La tecnología médica introdujo cambios ulteriores en la moral tradicional. La medicina de la reproducción permitía ya a las mu¬jeres solteras y a las parejas estériles la oportunidad de tener descendencia. Las técnicas anticonceptivas se hicieron cada vez más accesibles; y otro tanto sucedió con el aborto, ahora legalizado por doquier y accesible a voluntad a través del Estado del bienestar en gran parte de Europa. Los bancos de semen y los embriones congelados plantearon nuevos dilemas morales a los médicos y a la sociedad en general. Tener hijos se suele considerar todavía como el objetivo principal del matrimonio, pero cabía alcanzarlo sobre una base cada vez más individualista, en el momento y hasta cierto punto en la cantidad (aunque todavía no la calidad) que conviene a los aspirantes a la progenitura.

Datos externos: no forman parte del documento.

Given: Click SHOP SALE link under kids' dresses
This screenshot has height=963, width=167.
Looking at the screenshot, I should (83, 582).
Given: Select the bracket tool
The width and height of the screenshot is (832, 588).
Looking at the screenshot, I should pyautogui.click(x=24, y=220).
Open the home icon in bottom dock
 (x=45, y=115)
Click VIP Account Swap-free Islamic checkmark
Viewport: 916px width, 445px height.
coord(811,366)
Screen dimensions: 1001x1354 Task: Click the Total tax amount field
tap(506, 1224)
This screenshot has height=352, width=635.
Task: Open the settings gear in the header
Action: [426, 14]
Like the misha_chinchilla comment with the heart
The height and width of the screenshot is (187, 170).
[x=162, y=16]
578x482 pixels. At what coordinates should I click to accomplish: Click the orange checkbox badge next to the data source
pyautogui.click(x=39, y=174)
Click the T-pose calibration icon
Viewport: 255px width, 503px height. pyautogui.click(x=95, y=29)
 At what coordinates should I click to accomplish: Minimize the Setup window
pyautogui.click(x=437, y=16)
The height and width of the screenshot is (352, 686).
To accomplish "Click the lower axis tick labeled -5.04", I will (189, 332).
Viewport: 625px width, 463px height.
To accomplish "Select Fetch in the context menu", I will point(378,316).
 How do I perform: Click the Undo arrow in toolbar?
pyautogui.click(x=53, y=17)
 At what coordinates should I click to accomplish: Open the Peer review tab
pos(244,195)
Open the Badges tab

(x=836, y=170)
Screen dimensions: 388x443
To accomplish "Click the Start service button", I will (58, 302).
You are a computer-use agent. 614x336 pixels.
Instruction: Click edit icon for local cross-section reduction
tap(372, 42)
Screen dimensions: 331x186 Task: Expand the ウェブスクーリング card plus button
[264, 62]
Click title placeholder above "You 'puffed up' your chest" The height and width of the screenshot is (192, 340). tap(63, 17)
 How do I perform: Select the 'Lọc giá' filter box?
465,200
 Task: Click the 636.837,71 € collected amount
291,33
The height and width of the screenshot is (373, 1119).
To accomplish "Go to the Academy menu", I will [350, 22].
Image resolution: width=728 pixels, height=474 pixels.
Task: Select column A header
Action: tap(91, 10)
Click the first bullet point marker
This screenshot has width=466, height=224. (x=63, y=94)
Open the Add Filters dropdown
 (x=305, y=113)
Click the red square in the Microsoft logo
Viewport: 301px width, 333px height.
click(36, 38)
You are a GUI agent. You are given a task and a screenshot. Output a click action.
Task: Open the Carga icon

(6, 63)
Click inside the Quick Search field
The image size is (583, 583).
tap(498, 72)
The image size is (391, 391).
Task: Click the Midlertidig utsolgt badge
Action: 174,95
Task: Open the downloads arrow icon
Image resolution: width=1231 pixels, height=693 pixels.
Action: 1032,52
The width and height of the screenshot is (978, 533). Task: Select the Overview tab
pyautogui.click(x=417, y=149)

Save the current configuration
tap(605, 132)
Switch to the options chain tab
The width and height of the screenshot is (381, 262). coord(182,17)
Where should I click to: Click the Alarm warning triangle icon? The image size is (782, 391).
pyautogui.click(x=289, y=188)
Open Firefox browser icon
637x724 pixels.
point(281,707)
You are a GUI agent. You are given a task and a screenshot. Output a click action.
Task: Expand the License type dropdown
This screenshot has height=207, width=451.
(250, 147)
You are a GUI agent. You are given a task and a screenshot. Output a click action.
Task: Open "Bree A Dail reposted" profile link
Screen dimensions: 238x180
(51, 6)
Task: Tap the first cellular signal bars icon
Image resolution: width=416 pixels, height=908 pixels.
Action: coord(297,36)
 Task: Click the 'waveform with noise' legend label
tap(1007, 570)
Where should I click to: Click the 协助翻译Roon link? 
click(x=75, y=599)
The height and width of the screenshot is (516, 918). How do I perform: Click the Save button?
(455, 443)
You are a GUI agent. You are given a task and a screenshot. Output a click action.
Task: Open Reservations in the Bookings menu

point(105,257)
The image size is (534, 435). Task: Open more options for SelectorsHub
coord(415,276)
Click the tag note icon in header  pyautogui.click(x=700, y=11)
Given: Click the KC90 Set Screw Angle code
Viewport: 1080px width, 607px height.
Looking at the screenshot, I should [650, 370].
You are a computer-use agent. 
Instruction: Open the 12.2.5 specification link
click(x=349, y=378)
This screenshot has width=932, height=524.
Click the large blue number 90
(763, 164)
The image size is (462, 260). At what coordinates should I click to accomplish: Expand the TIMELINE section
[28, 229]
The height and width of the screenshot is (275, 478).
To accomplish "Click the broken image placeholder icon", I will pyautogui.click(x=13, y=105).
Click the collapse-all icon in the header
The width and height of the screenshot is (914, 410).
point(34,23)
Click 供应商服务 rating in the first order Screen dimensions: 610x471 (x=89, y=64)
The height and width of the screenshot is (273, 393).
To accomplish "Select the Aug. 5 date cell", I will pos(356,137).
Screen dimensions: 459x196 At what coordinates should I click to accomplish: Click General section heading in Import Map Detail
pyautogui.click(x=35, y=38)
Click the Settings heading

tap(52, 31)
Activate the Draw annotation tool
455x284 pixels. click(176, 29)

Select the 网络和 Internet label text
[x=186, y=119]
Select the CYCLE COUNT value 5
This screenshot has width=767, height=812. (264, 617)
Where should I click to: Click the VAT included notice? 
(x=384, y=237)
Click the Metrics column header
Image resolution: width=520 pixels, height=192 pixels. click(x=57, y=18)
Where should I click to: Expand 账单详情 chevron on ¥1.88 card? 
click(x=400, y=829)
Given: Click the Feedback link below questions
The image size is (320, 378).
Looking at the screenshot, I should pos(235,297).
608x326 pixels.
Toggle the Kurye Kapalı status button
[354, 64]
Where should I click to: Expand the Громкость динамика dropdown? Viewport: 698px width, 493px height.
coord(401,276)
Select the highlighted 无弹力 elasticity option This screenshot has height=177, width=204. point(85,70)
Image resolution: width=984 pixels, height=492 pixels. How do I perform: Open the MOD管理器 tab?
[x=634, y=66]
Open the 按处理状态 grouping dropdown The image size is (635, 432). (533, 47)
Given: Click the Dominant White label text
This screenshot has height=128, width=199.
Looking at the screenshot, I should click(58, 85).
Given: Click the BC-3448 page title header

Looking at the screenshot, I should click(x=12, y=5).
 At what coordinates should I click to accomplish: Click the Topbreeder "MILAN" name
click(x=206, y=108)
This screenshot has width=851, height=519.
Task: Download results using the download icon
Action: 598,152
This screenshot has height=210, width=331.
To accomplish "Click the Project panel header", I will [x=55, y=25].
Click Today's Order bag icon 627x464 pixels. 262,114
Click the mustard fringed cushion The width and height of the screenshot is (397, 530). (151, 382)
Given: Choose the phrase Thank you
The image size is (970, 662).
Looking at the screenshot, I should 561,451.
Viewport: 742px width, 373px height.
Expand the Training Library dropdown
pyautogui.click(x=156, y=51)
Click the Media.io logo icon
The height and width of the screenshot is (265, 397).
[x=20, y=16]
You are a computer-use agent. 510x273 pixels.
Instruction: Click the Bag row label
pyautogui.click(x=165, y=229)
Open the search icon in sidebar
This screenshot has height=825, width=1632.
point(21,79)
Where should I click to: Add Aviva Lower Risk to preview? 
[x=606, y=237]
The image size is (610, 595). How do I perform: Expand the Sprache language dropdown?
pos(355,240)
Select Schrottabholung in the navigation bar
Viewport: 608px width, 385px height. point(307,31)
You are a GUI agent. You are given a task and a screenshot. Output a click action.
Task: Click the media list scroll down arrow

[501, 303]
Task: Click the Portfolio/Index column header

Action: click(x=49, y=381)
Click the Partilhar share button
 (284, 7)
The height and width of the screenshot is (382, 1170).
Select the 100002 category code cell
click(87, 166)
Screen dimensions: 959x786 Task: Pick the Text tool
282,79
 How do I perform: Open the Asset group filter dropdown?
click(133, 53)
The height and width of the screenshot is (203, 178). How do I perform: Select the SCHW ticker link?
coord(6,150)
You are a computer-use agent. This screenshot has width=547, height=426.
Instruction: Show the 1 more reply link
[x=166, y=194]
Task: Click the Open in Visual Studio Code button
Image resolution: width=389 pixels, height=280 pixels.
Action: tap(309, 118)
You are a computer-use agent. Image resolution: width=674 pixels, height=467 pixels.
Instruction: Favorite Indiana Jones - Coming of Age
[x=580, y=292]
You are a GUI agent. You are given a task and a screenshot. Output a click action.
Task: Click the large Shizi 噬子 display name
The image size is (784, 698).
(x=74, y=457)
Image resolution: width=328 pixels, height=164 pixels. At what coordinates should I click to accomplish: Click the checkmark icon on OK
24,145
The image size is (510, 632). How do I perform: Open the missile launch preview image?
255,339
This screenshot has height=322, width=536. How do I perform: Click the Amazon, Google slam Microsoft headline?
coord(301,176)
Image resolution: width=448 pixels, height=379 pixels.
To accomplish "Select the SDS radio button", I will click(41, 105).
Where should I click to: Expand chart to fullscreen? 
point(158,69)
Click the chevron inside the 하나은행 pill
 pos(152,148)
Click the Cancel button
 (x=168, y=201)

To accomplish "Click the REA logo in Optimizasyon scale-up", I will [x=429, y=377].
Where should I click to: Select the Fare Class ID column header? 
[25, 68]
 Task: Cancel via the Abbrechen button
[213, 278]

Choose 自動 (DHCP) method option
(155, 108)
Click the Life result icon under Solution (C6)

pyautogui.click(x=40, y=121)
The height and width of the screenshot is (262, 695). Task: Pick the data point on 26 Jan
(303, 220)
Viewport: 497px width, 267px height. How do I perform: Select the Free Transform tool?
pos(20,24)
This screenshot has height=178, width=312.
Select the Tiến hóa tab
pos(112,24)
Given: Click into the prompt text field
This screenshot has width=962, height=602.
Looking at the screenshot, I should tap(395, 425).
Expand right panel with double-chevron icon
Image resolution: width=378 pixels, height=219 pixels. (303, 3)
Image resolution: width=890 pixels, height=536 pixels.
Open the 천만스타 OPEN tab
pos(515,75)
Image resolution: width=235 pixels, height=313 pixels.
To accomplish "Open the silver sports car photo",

Desde este punto de vista, la responsabilidad del orden sexual se desplazaba del terreno público al particular y se convertía, cada vez más, en otro aspecto del consumo. […] simultáneamente se expandía el papel del Estado, a través de su interpretación de los derechos legales y de su dotación de servicios sanitarios, educacionales y asistenciales.

Mark Mazower, La Europa negra, Barlin Libros, València 2017, pp.420-421.